There’s also minor cracking in the frogs that was found to have occurred during the casting and which can be fixed at nominal cost, she added.
HART also recently found faulty welding along the line that was done about six years ago under the Westside’s primary construction contractor, Kiewit Infrastructure West, Kahikina told the board. It will cost about $130,000 to fix, and Kahikina said she’s not sure whether HART has any recourse to recoup that cost from Kiewit since that contract has been closed out, she added.
In recent years, HART aimed to have the project done by 2026. Now, the agency gives a 65% chance that it will be done by March 2031. The extra time needed in that schedule is the main culprit that’s driven up costs by about $3 billion, said Nathaniel “Nate” Meddings, who was recently promoted to HART’s project director.

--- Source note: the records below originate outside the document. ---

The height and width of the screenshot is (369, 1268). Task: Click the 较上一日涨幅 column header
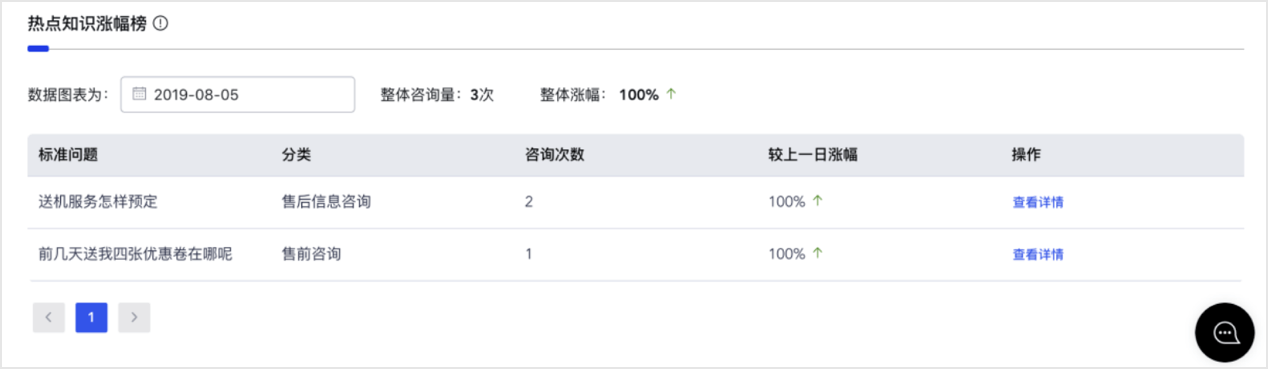point(813,155)
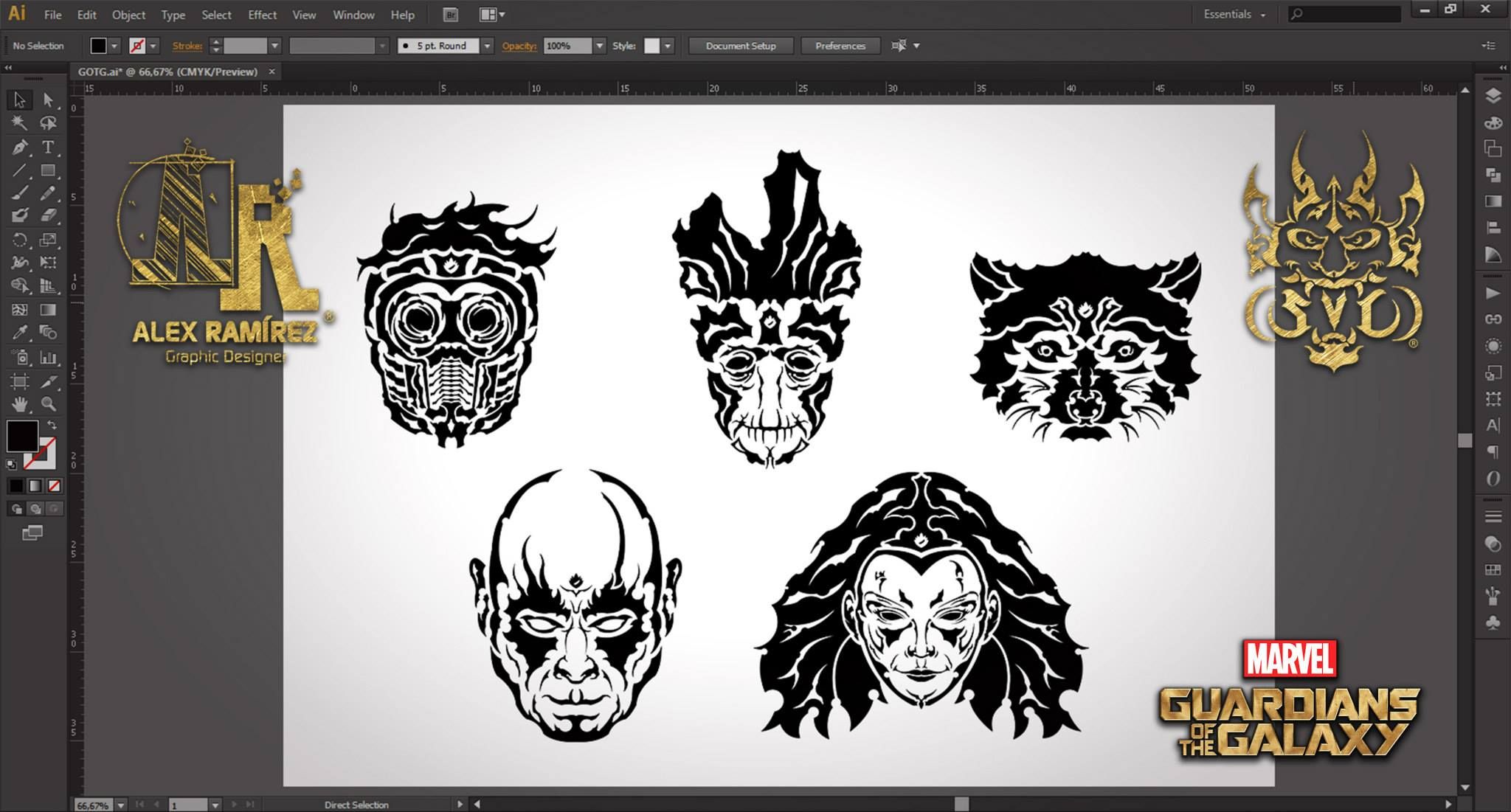Select the Type tool

click(x=48, y=147)
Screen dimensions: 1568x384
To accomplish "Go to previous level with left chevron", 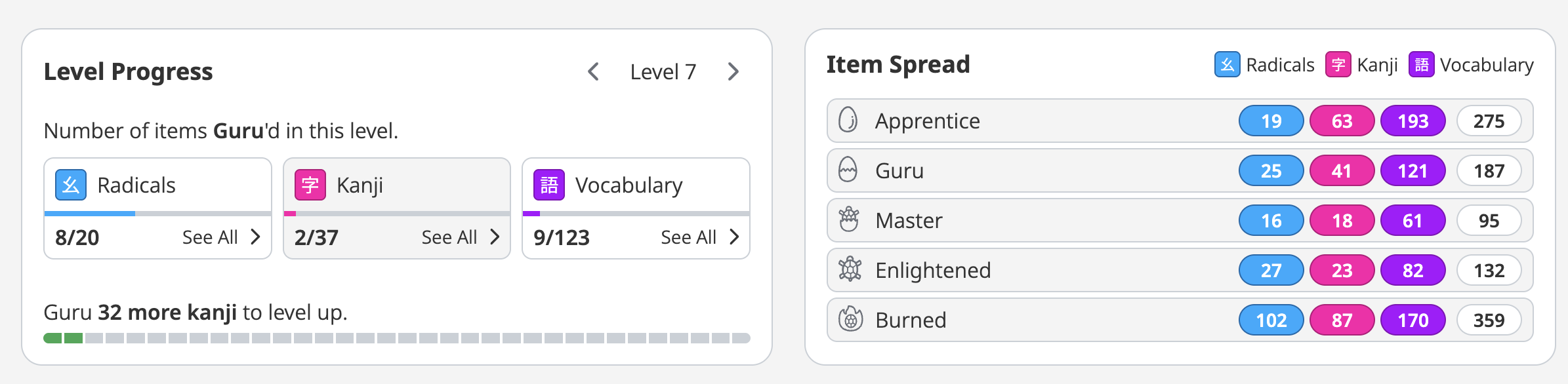I will (593, 71).
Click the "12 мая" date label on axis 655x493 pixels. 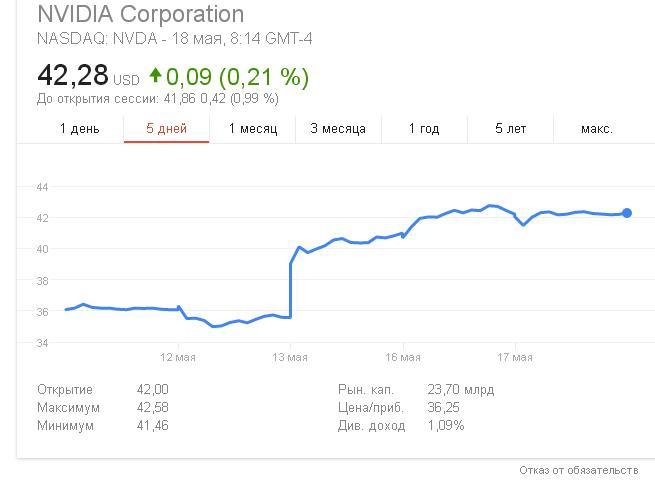pyautogui.click(x=177, y=357)
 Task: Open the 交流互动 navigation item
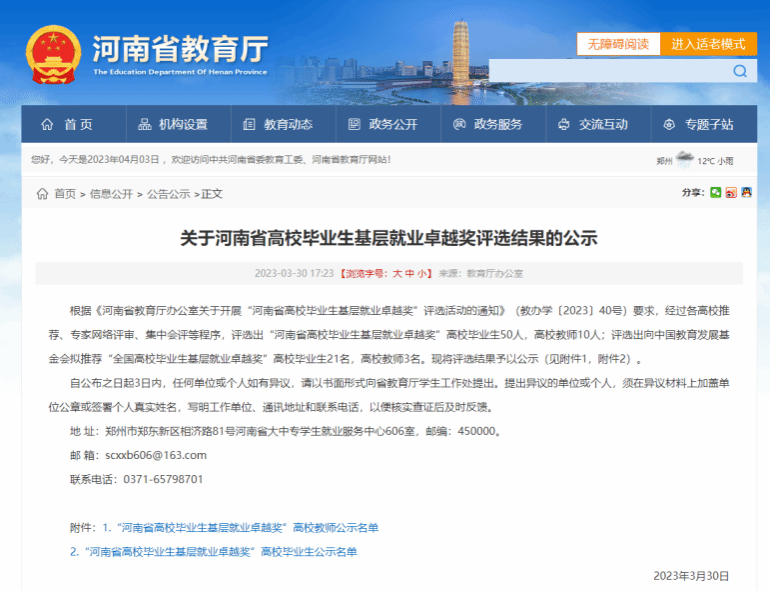tap(592, 125)
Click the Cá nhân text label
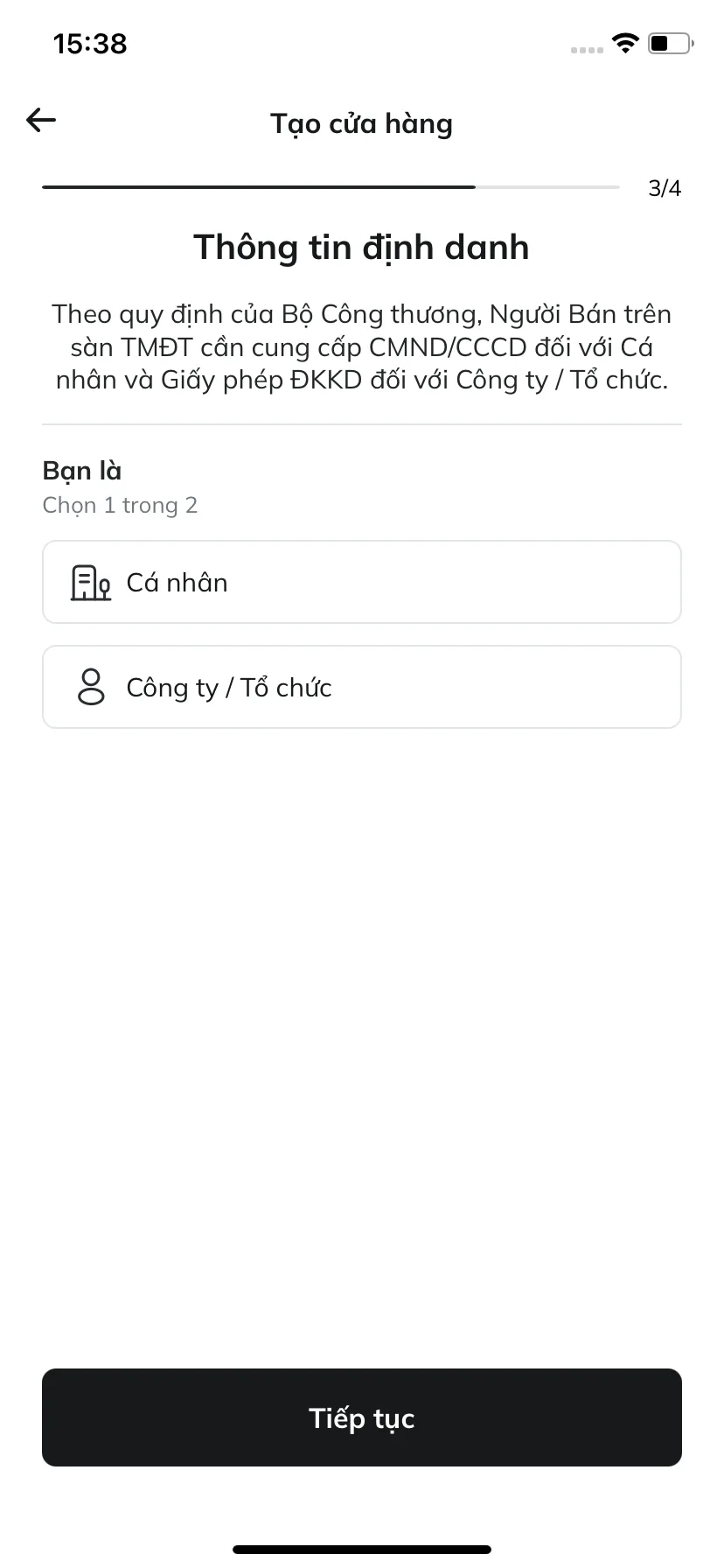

Previously, he served as project controls director. On Thursday, Meddings and other HART leaders said they’re trying to better manage public expectations on cost and schedule. “We wanted to be as conservatively realistic as possible,” Meddings said after the meeting.
Being more realistic means the new schedule is less aggressive. It adds more time, based on what HART has learned to this point, Meddings said. But the more realistic time frame also drives up the cost.
“We tried to capture a lot of the known risks on the project,” Meddings added.
HART in previous years has touted risk-management reforms aimed at keeping costs in check, however, so it remains to be seen whether the agency can finally hold the line at its latest price tag.
The schedule also assumes that when contracts are slated to start the city will have the money it needs. The new budget gap is about $3.6 billion.
The over-budget price bids that came in during last year’s scuttled “P3” effort also helped inform the new price tag, Meddings said.
The teams that bid weren’t confident that utilities would be out of the way in time for them to have access to build, and they added “a large dollar value” into their prices to cover that risk, he said.
Ironically, the $450 million utility relocation contract that was delaying things had been issued precisely to eliminate such risk and help drive down cost. HART recently canceled that contract, after spending about $100 million of it to get no more than 7% of the utility relocation work done.